Re: [PATCH 2/7] KVM: lapic: Delay 1ns at a time when waiting for timer to "expire"

All of lore.kernel.org
 help / color / mirror / Atom feed

From: Sean Christopherson <sean.j.christopherson@intel.com>
To: Liran Alon <liran.alon@oracle.com>
Cc: "Paolo Bonzini" <pbonzini@redhat.com>,
	"Radim Krčmář" <rkrcmar@redhat.com>,
	kvm@vger.kernel.org, "Wanpeng Li" <wanpengli@tencent.com>
Subject: Re: [PATCH 2/7] KVM: lapic: Delay 1ns at a time when waiting for timer to "expire"
Date: Mon, 15 Apr 2019 09:11:01 -0700	[thread overview]
Message-ID: <20190415161101.GC24010@linux.intel.com> (raw)
In-Reply-To: <A28B326E-C648-45DE-9030-3B8119DDB71B@oracle.com>

On Sun, Apr 14, 2019 at 02:25:44PM +0300, Liran Alon wrote:
> 
> 
> > On 12 Apr 2019, at 23:18, Sean Christopherson <sean.j.christopherson@intel.com> wrote:
> > 
> > To minimize the latency of timer interrupts as observed by the guest,
> > KVM adjusts the values it programs into the host timers to account for
> > the host's overhead of programming and handling the timer event.  In
> > the event that the adjustments are too aggressive, i.e. the timer fires
> > earlier than the guest expects, KVM busy waits immediately prior to
> > entering the guest.
> > 
> > Currently, KVM manually converts the delay from nanoseconds to clock
> > cycles.  But, the conversion is done in the guest's time domain, while
> > the delay occurs in the host's time domain, i.e. the delay may not be
> > accurate and could wait too little or too long.  
> 
> Just to make sure I understand the issue you see here:
> The __delay() is called with a parameter which the number of guest cycles required
> to get from current guest cycle (guest_tsc) to deadline cycle (tsc_deadline).
> But in case guest vCPU frequency is different than physical CPU frequency,
> this parameter should further be converted from guest cycles to host cycles.
> Do I understand correctly?
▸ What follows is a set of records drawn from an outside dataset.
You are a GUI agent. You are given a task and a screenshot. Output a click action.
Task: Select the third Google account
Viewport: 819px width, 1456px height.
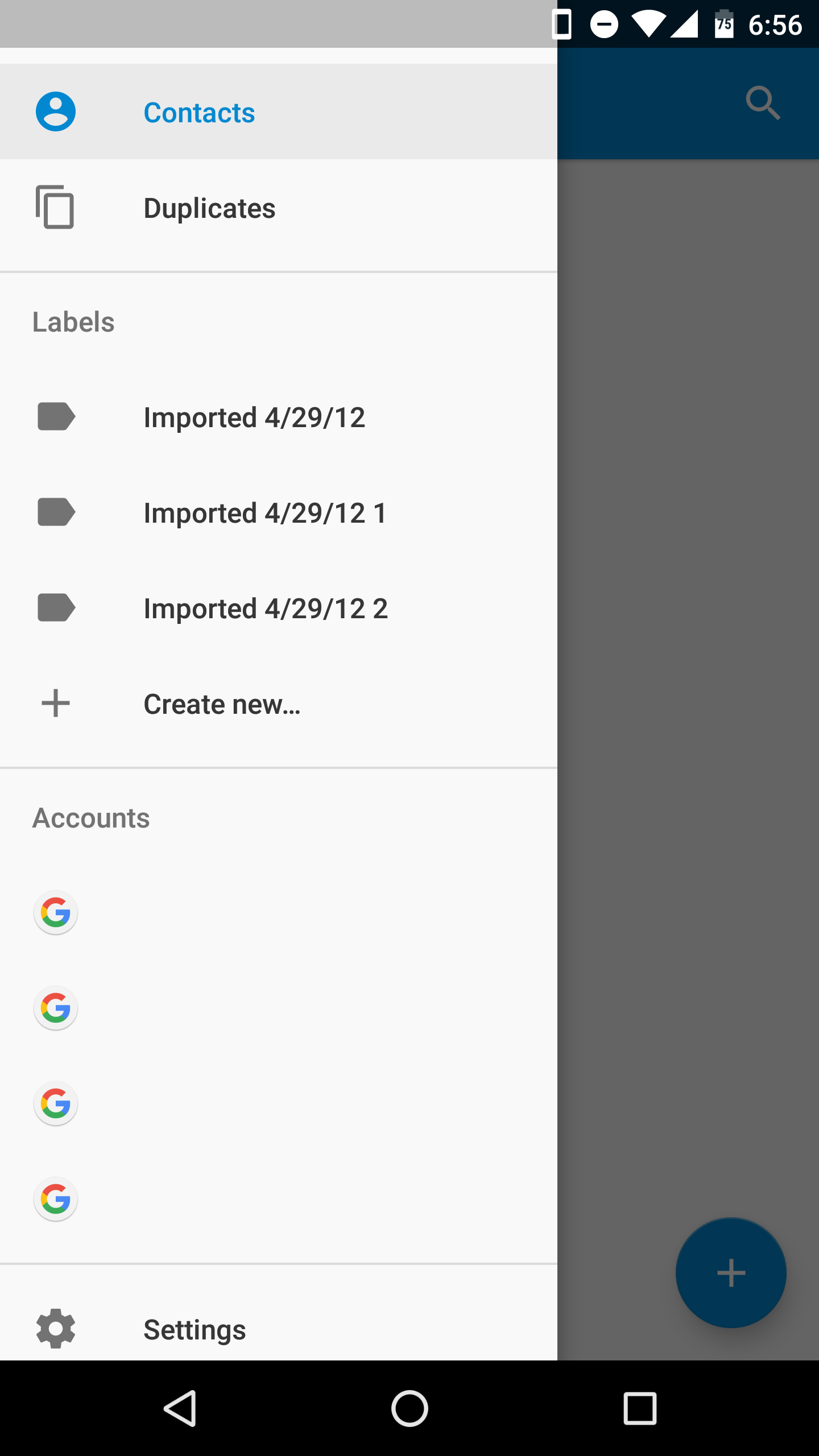pyautogui.click(x=56, y=1103)
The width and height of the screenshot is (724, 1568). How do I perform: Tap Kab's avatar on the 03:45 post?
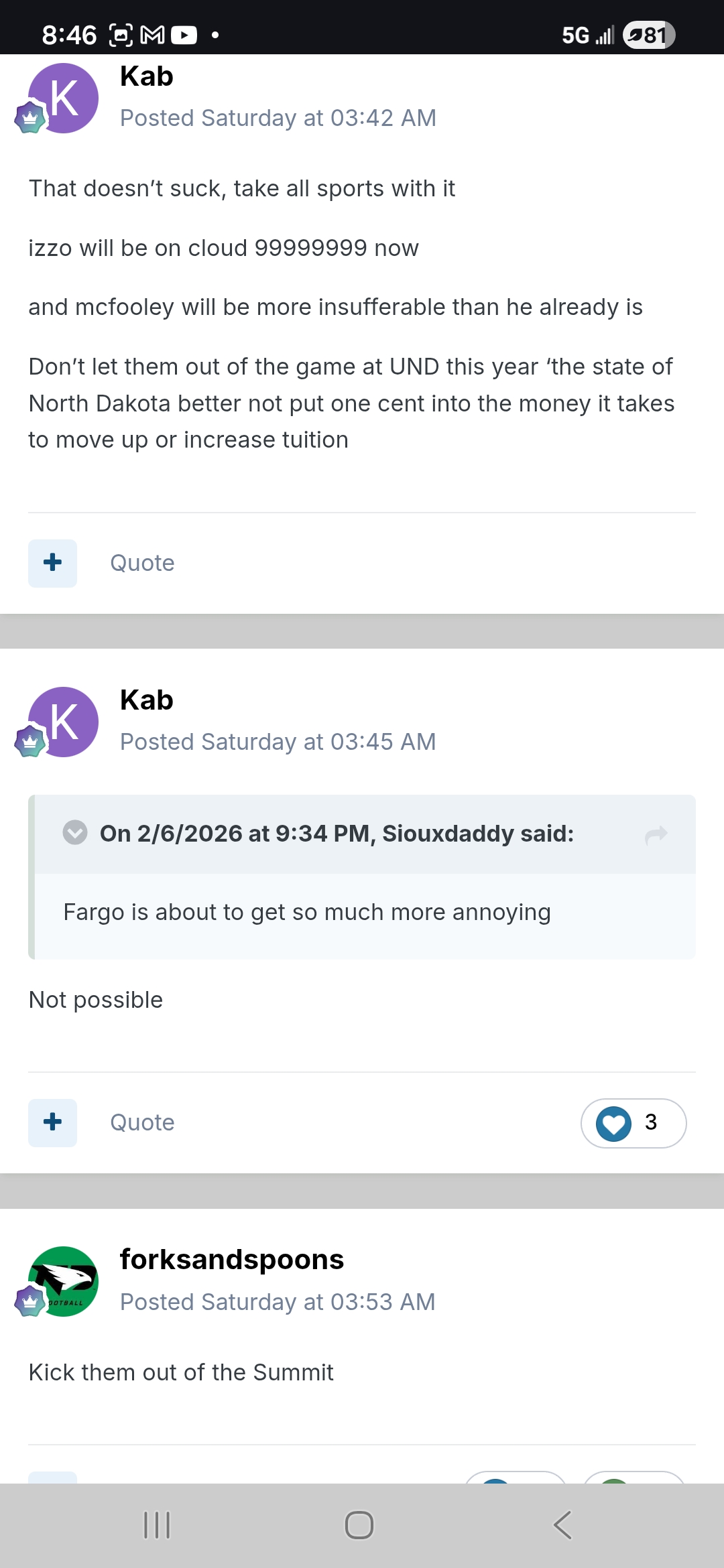[64, 722]
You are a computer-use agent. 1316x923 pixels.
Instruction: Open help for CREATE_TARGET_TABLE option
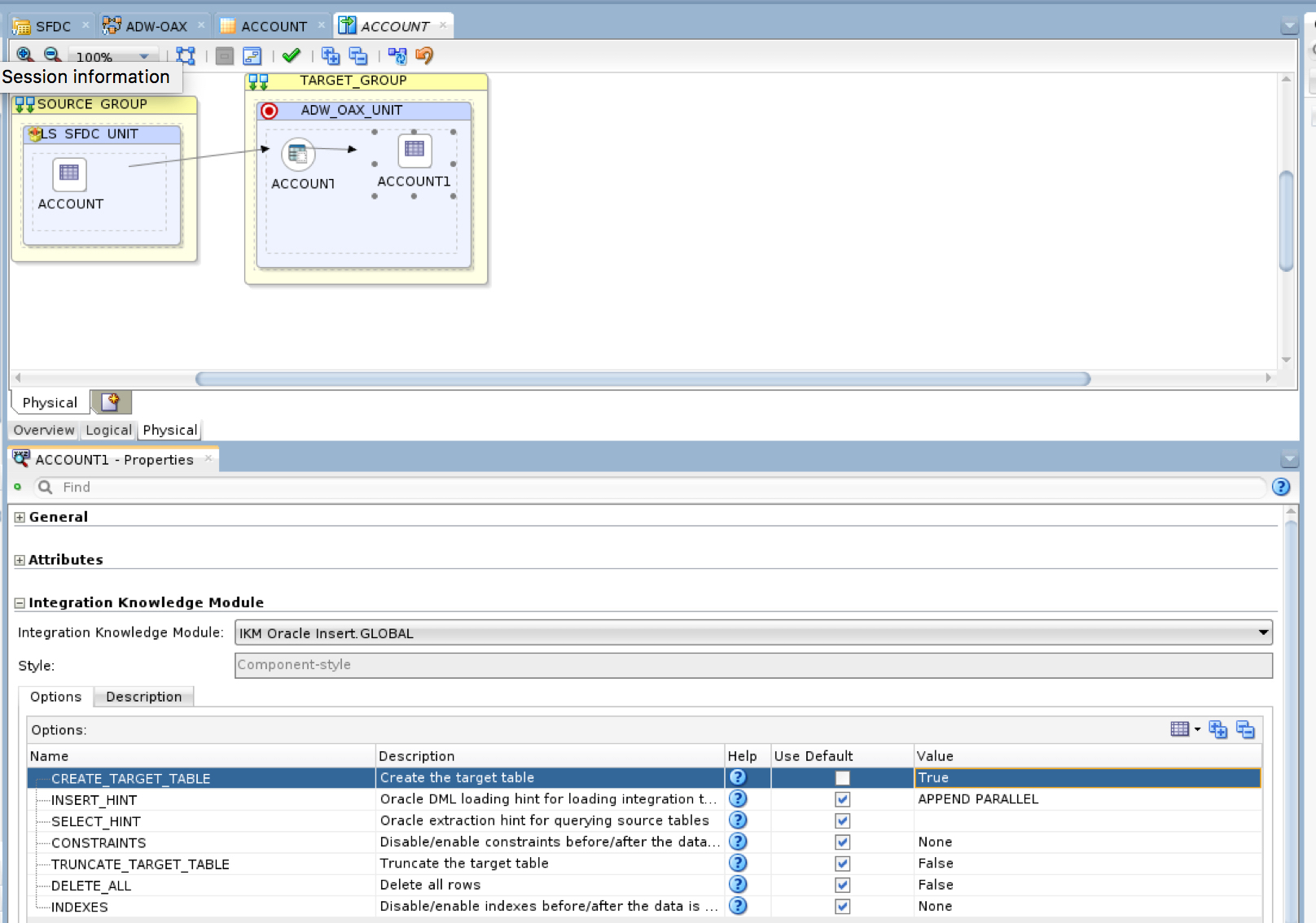[738, 777]
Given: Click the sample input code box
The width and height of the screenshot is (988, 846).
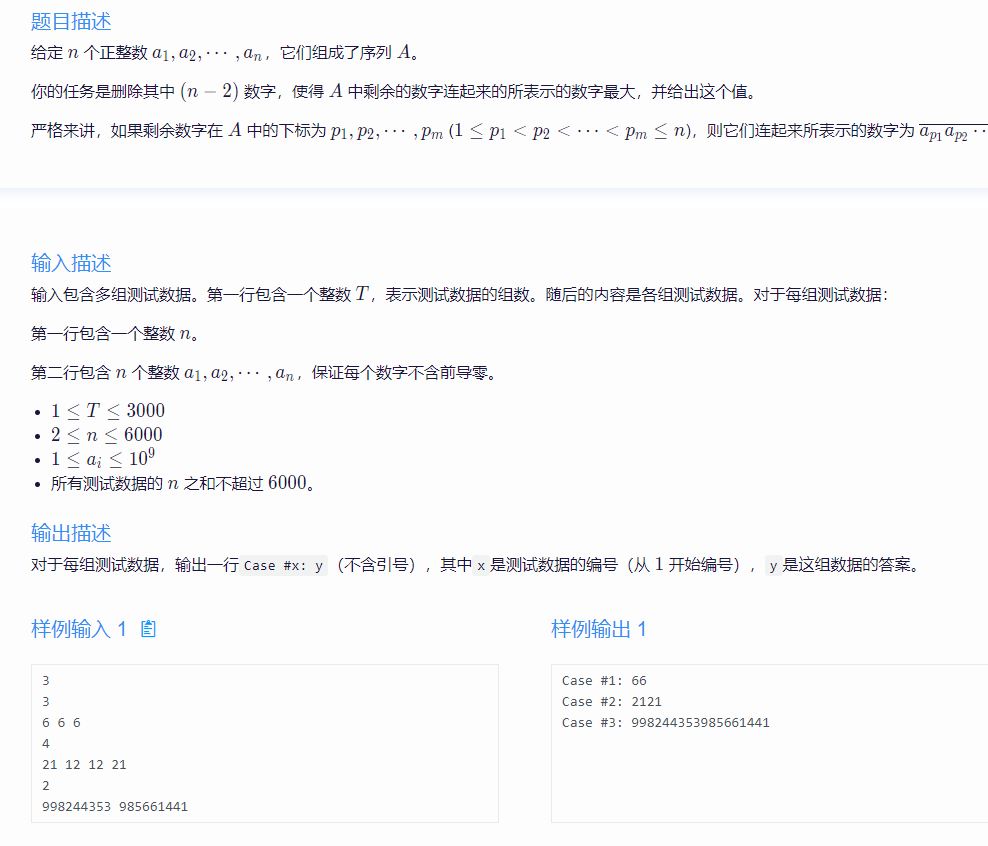Looking at the screenshot, I should click(x=265, y=743).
If yes, I think you should elaborate this part a bit more in commit message.
> As this is quite confusing. :)

Heh, I didn't elaborate precisely because it was so darn confusing.  I
didn't want to say something completely incorrect so I kept it high level.

> 
> > Sidestep the headache
> > of shifting time domains by delaying 1ns at a time and breaking the loop
> > when the guest's desired timer delay has been satisfied.  Because the
> > advancement, which caps the delay to avoid unbounded busy waiting, is
> > stored in nanoseconds, the current advancement time can simply be used
> > as a loop terminator since we're delaying 1ns at a time (plus the few
> > cycles of overhead for running the code).
> 
> Looking at start_sw_tscdeadline(), we have the same issue where we require to convert guest cycles to host ns time in order to set hrtimer expiration time.
> This is simply done by:
> host_ns = guest_cycles * 1000000ULL;
> do_div(host_ns, vcpu->arch.virtual_tsc_khz);
> 
> Why shouldn’t we use the same approach for constructing __delay() parameter from guest_cycles currently pass to it as parameter?
> i.e. something such as:
> delay_guest_cycles = min(tsc_deadline - guest_tsc, nsec_to_cycles(vcpu, lapic_timer_advance_ns));
> delay_host_ns = delay_guest_cycles * 1000000ULL;
> do_div(delay_host_ns, vcpu->arch.virtual_tsc_khz);
> __delay(delay_host_ns);

That's also an option.  I opted for the loop as it felt simpler and more
obvious.  And explicitly checking rechecking kvm_read_l1_tsc() guarantees
the guest won't see an "early" TSC unless the cap kicks in.  That being
said, I don't have a strong opinion either way.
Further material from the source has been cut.